Struggling rural services company Elders (ASX: ELD) has reported a statutory loss of $505.2 million for the financial year ending 30 September 2013. The reported loss includes non-cash impairment charges and other non-recurring items that totalled $442.2 million. Excluding these items Elders underlying loss was $63 million and compares to an underlying loss in the prior year of $10.6 million.
It's tough for shareholders to find too much joy in Elders' results except for the acknowledgement that with the final stage of the five-year restructuring and turn-around program underway Elders can now be considered a "pure-play" agribusiness. (There is still some work to do to complete the wind-down and asset divestment of the forestry division.) Management also announced that they continued to make in-roads on reducing the company's debt with net debt declining a further $40.1 million over the year to $255.2 million.

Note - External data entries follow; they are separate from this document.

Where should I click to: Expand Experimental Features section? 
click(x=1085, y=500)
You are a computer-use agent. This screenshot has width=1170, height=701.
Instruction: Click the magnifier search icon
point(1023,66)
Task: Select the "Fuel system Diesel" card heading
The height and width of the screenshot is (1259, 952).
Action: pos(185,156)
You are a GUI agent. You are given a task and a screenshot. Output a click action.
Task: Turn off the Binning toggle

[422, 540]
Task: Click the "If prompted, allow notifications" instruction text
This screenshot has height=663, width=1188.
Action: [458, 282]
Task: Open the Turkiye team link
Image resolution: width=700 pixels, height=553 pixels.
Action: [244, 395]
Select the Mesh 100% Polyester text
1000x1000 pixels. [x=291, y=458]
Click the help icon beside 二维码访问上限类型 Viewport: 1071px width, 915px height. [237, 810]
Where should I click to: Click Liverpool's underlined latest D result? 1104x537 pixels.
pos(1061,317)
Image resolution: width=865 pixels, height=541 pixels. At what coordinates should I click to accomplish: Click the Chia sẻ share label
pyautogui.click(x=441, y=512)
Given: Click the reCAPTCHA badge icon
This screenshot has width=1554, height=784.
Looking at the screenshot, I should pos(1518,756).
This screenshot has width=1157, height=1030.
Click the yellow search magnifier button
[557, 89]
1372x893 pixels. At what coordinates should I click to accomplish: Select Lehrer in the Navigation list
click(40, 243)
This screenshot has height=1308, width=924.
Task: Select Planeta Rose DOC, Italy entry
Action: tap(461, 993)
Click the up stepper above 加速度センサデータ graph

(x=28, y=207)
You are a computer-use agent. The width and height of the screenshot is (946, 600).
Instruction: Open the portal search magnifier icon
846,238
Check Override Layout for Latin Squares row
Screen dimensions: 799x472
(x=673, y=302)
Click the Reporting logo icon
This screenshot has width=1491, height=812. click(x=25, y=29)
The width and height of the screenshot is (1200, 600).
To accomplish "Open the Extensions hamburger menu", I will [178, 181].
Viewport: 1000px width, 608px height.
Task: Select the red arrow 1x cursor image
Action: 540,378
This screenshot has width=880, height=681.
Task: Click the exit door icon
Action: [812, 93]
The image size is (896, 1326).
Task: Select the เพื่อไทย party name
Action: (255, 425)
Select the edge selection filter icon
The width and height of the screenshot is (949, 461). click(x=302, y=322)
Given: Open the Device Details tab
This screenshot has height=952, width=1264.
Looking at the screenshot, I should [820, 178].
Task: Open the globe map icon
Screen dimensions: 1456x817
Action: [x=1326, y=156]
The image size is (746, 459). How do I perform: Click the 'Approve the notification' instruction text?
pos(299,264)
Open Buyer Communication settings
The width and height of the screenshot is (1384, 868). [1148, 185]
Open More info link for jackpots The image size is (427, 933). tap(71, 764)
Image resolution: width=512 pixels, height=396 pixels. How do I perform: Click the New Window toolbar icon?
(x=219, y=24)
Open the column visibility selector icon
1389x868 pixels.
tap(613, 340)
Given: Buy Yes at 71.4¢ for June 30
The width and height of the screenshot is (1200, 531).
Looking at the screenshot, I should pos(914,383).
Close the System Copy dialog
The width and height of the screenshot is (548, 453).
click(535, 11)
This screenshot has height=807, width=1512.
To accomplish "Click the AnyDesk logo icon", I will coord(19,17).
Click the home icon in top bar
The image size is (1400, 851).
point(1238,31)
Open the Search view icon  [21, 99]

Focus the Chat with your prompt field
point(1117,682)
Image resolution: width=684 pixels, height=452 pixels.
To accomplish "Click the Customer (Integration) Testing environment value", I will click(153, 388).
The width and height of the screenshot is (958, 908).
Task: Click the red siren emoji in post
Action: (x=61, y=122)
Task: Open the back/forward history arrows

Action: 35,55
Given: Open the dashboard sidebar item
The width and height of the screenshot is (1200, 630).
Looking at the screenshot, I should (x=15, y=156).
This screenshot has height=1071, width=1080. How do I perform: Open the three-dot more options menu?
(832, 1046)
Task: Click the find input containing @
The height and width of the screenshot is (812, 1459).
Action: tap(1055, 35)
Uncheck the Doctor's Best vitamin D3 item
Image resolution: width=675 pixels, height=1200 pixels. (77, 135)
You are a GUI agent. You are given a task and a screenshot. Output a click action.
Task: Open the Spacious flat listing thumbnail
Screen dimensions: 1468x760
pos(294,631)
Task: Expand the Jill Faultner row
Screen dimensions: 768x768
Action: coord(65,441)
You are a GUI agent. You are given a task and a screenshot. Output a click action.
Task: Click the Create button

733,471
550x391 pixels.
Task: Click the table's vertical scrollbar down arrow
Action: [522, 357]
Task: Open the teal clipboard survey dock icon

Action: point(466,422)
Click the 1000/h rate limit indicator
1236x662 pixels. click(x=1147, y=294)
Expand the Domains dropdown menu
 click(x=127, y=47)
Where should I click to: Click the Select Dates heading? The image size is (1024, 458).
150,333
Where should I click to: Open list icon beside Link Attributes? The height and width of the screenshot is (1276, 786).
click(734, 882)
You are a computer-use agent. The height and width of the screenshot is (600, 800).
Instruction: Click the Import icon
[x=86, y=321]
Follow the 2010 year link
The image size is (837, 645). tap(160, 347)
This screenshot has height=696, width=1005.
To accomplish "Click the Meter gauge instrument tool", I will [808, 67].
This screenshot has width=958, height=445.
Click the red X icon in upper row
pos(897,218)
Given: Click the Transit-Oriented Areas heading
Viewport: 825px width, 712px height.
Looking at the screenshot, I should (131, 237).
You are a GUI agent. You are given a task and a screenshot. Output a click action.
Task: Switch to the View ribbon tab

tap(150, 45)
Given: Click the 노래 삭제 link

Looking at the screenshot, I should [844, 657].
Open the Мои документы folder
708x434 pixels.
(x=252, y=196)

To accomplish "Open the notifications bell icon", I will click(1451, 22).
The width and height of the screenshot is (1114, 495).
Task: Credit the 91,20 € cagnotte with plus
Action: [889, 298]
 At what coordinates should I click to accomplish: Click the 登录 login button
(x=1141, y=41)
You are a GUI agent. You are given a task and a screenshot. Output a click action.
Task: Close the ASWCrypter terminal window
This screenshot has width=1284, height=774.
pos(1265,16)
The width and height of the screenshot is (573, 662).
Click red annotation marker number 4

Elder's woes have provided very poor investment returns for shareholders. Interestingly, the rural services space has in general also been a difficult sector for investors, particularly when compared with the S&P/ASX 200 Index (Index: ^AXJO) (ASX: XJO), which is up nearly 24% over the past 12 months.
For comparison, Elders shares are down around 22% in the past year, while its closest listed peer, Ruralco Holdings (ASX: RHL), which has also previously approached Elders with a buy-out offer, is up just 3.8%. Meanwhile stock feed and animal feed supplement producer Ridley Corp's (ASX: RIC) share price is down nearly 22% and Incitec Pivot (ASX: IPL), which has a large fertiliser division (but which is also heavily influenced by the mining sector given its explosives division) is down 9%.
Foolish takeaway
The performance of companies that supply inputs to the agricultural industry is a reminder to investors that not all companies are created equally. While food producers such as Tassal (ASX: TGR) and Bega Cheese (ASX: BGA) are seeing their share prices hit multi-year highs, their leverage and profitability to growing demands for food are such that these firms are much better placed than the input suppliers to boost their profits.